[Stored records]
Content starts

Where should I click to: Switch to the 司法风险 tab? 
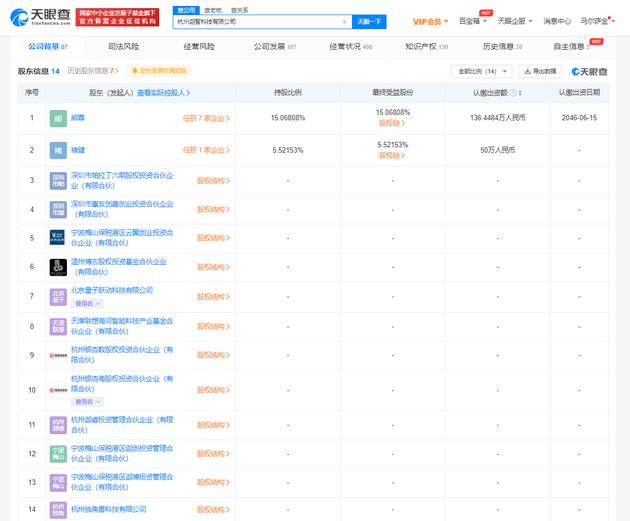pyautogui.click(x=124, y=46)
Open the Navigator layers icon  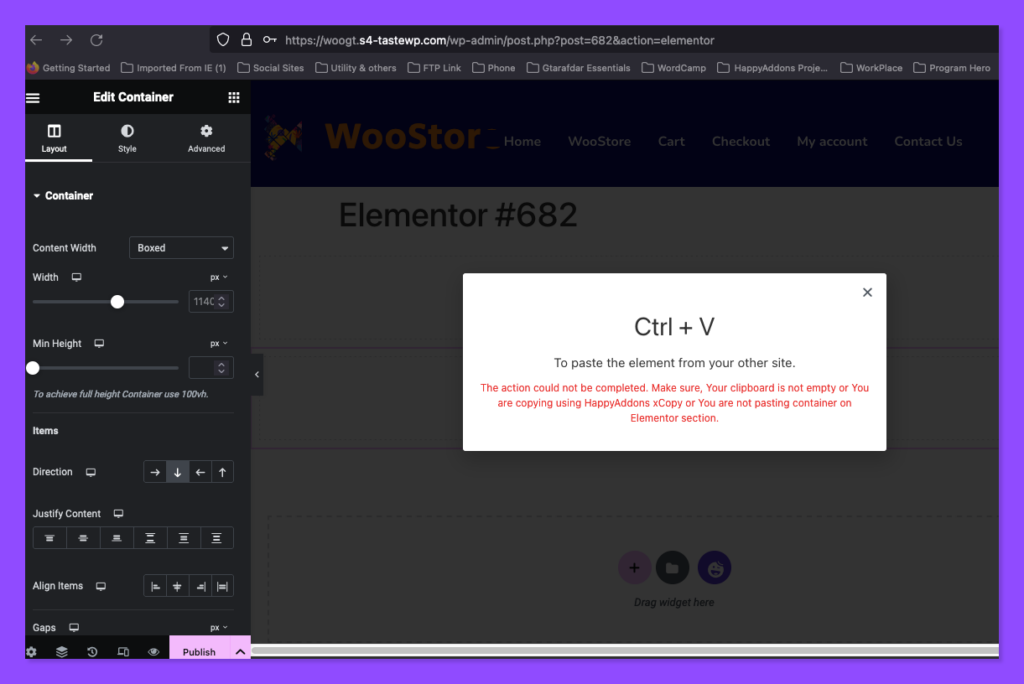[62, 652]
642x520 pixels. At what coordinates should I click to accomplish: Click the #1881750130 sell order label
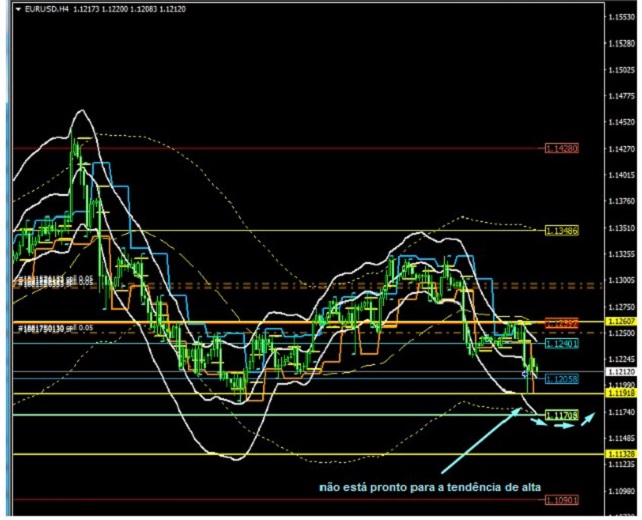[55, 328]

Content ends

What is needed:
An exact copy is needed of the lines running from the one with "642x520 pixels. At" through the end of the data above, and of those lines only, without pictures.

Response area:
642x520 pixels. At what coordinates should I click to accomplish: Click the #1881750130 sell order label
[55, 328]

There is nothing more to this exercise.